Her make-up groom blocked her view of the greatest city in Deinonychus history. The groom opened her box of tweezers and brushes and begun preening the Empress’s face. She also glued tiny diamonds to her feathers. Her assistants were doing the same thing with Empress’s tail. The result would make her look as if she thought nothing about walking to the temple after throwing a 50 million credit bucket of diamonds all over herself. She didn’t snap at the groom. She’d only abdicate once after all, so she needed to look perfect. But she did wish the groom wouldn’t block the view. This would, after all, be the last sunrise she saw for 65 million years.
As the Empress was dressed in her full royal regalia, she was briefed by her Housemaster. It was strange to think that this was the last time she would do either of these things.
“The morganucodon infestation problem in the kitchens is just getting worse” The Housemaster said. “The exterminator says they’re getting smarter.”
The Empress snarled just enough to make the make-up groom jerk her tweezers away.
“Are you really going to waste my last briefing with an update on the palace’s pests?” Empress asked. “Do you think a morgie infestation will be relevant for my journey?”
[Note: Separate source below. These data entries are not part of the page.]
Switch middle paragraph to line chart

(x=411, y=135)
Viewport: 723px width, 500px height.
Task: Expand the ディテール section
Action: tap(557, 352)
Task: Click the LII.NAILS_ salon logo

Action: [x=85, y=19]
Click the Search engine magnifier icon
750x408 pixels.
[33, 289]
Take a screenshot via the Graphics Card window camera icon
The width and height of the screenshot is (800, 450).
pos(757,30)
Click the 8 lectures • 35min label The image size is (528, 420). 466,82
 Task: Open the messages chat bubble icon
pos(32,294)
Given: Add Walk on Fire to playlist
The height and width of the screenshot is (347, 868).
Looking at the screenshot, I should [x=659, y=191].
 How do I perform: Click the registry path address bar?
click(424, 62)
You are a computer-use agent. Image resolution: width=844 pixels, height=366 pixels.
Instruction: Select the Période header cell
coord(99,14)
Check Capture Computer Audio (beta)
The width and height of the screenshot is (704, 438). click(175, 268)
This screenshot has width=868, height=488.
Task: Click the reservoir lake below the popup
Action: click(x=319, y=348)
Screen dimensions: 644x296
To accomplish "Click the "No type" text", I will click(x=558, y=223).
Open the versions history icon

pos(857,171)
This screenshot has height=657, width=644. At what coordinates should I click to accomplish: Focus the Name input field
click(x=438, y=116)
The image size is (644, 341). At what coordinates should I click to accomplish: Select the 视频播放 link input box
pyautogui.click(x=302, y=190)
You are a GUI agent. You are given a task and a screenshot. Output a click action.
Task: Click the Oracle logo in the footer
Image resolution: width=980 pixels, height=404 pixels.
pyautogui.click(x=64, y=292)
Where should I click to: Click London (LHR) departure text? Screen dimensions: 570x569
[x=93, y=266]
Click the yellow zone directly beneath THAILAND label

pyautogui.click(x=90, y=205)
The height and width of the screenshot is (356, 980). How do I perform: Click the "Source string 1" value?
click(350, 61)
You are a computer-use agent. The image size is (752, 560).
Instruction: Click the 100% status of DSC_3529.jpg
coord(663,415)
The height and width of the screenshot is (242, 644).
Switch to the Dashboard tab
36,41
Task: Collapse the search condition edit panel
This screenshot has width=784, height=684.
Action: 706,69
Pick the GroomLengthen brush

There was a pause as the Housemaster crouched down and spread his wings. As he rose from the ritualistic gesture of contrition, she glanced his way and saw the genuine sadness on his face.
“I apologise Your Grace” he said. “I just, I wish I could keep this briefing going forever.”
“I understand” Empress said, soft enough to make her attendants pause in surprise. “You’ve been a source of great joy and comfort throughout my reign. I’ll miss you.”
He dropped to the ground again, spreading his wings in the same gesture.
“I am honoured, Your Grace. If I may be so honest though, I worry that very little will be relevant to you so far in the future.”
“Do not fear that my dear” Empress said. “This palace and it’s people have stood for a thousand years without so much as a single lightbulb. With all the technology I sponsored and provided, do you imagine this empire can ever fall? I have given our descendent all of space, and after today, all of time. Even death may soon be defeated. The doctor said that when he diagnosed my illness. You need not doubt our empire.”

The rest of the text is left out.